The couple reached the top and took seats in the chairs set out for them at the altar. The ceremony commenced, part Sunday Mass, part renewal of vows.

We decided, Brendan had said, when he’d come with his request to Lydia, that it would be a good thing to do, after last year. We felt it would . . . turn a sort of corner.

Forty years married today. So lucky, Lydia thought, as she heard them renewing their decades-old vows, to have had each other for so long.

To have survived as a couple for that length of time, weathering the storms they’d met along the way.

Weathering the biggest storm any parents could endure last year.

They had gone through hell, and had survived together.

The family and their guests, twenty in total, adjourned afterwards to Chance House for lunch – but before they ate, everyone was ushered into the yoga studio, where Gareth was waiting with a projector screen.
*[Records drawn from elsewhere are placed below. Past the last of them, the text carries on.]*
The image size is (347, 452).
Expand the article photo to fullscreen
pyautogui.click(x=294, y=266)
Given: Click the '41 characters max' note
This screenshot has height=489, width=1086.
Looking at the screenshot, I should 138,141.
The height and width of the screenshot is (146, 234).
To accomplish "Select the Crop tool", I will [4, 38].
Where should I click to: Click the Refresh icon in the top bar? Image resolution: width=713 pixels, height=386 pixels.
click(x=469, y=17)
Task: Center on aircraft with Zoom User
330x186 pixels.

‘Tom gave me a bunch of photos,’ he said, when everyone was seated, ‘and asked me to put together a kind of slideshow to mark this occasion, so here we go.’

The lights were turned off. The room fell silent as the story of a marriage unfolded, from Brendan and Kathleen’s wedding day through the births of the boys and their growing-up years.

Toddlers on the back of a donkey, with Brendan hanging on to them; Tom looking mutinous at the school gate, new bag on his back; Damien missing a small front tooth, grinning at a towering ice-cream cone Kathleen was handing to him.

The years moved on, through birthday parties and holidays and Christmas celebrations, through visits to Santa and school trips and graduations.

And later, Tom and Marian emerging from a church, confetti flying around them; Marian with shorter hair holding a tiny swaddled Jack outside the church, Tom’s arm around her waist; Jack standing by the school door, holding his mother’s hand and looking happier than his father had on the same occasion.

And one photo, just one, of Lydia and Damien on the church steps after their wedding. One, they’d decided, was enough.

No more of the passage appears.